# City Maps and Population



## Devor (May 22, 2020)

Hi Scribes!

I've been looking into making a city map for my story and I've run into a problem figuring out the size of the city vs the size of the map.

What would a city map look like for the following populations?

40,000
200,000
500,000
1,000,000 people

I know it depends a lot on the region and the time period.  Road sizes used to be smaller, buildings more packed.  And are there interesting or unusual things worth marking on a medieval city map?

Specifically I'm looking for sample maps, as well hoping to start a discussion on the topic.


----------



## Maker of Things Not Kings (May 23, 2020)

Devor,


I don't have much experience with this sort of mapping but, in my saved archives, I had a few posts saved.

Notes on Medieval Population Geography

That one is about population density per square mile. Interesting but not much actual map making info to go on. 

And this second link is a wealth of city maps from the Medieval era. I don't think it gives the population at the time of each maps creation but that would easy to google or wiki I imagine.  

Amazing Maps of Medieval Cities

There are also a few medieval city map generators which might give you a few ideas for the shape and size of a map if required. Can't vouch for their accuracies and quality but they're always fun to see and play around with.  


The thing about maps, to my limited understanding, from that time is that the populations of a city might change drastically in a short period. More downward due to the effects of disease/plague than upward due to mass migration (which came later). But the maps were not redrawn every year or two. The actual layouts of the cities changed slowly until later periods where populations exploded so the same city map that once represented a city of 30,000 might find itself representing a city of only 20,000 a few years later without change. 

Best of luck!


----------



## Kasper Hviid (May 24, 2020)

I can't say how to make a city map fit a specific population count. But I personally don't think it matters much, at least not to most readers who wouldn't be able to tell the difference anyhow. I personally skip past maps in novels pretty quickly, unless they are exceptionally well executed. That's what matters most about maps in novels, I think. That it looks like a genuine hand-drawn map, and not like some digital mashup.

Here's my map-making notes:

Add items like the Eiffel Tower lying down, or an oil tanker, to give yourself a sense of scale. You can also add a day’s journey.

If your map is small enough to show people, try adding a few. This really helps the viewer see the true scale.

In medieval times, the laws of perspective were not entirely understood. So the perspective may shift between top-down view, weird takes on isometric view and symbolic directly-in-front view.

Experiment with different types of lettering. Longhand, uppercase, blackletter, serif.

When hand-lettering, I can help to draw a pair of horizontal lines to write between, so that the letters don't jump so much. Also, make sure that the first and last letter are readable, as those a what we mostly use to recognize a word.

Cartographer—that’s you
Compass rose—shows the cardinal directions. North is up, mostly.
Cartouches—a panel giving the name of the location, the date, the creator,  scale, etc.

If you want to give a sense of a city being really, really big, it is important to put in details. Some streets and buildings are named, while others almost left out. Some regions are outlined.

• Problem requirements: Reproduce the part of the city maps thread between "## Maker of" and "few posts saved.", inclusive.

• Listed records:

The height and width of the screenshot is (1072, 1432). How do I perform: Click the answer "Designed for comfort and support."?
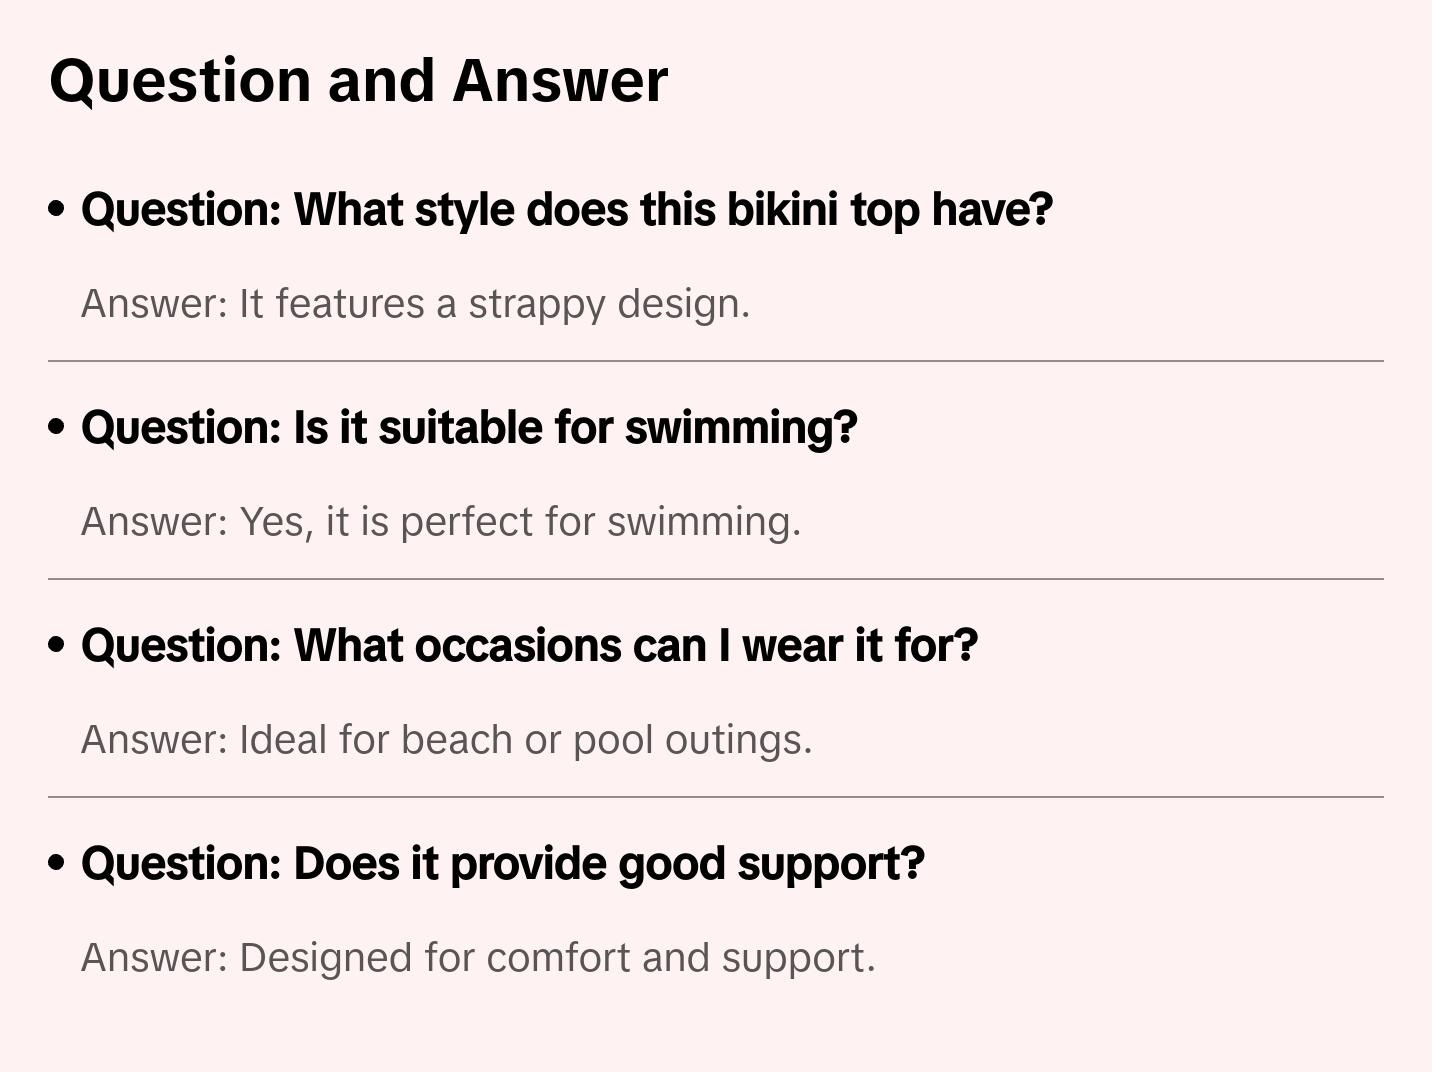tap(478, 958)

* * *

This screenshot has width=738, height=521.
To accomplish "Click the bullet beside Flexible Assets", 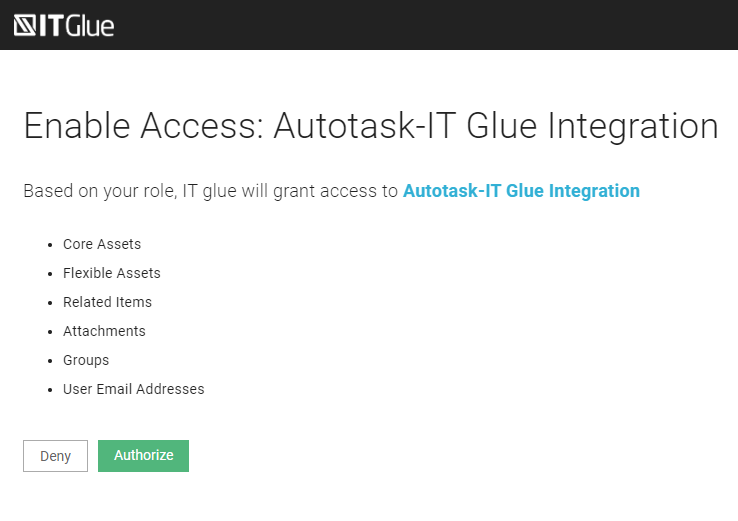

• Written response:
## Maker of Things Not Kings (May 23, 2020)

Devor,


I don't have much experience with this sort of mapping but, in my saved archives, I had a few posts saved.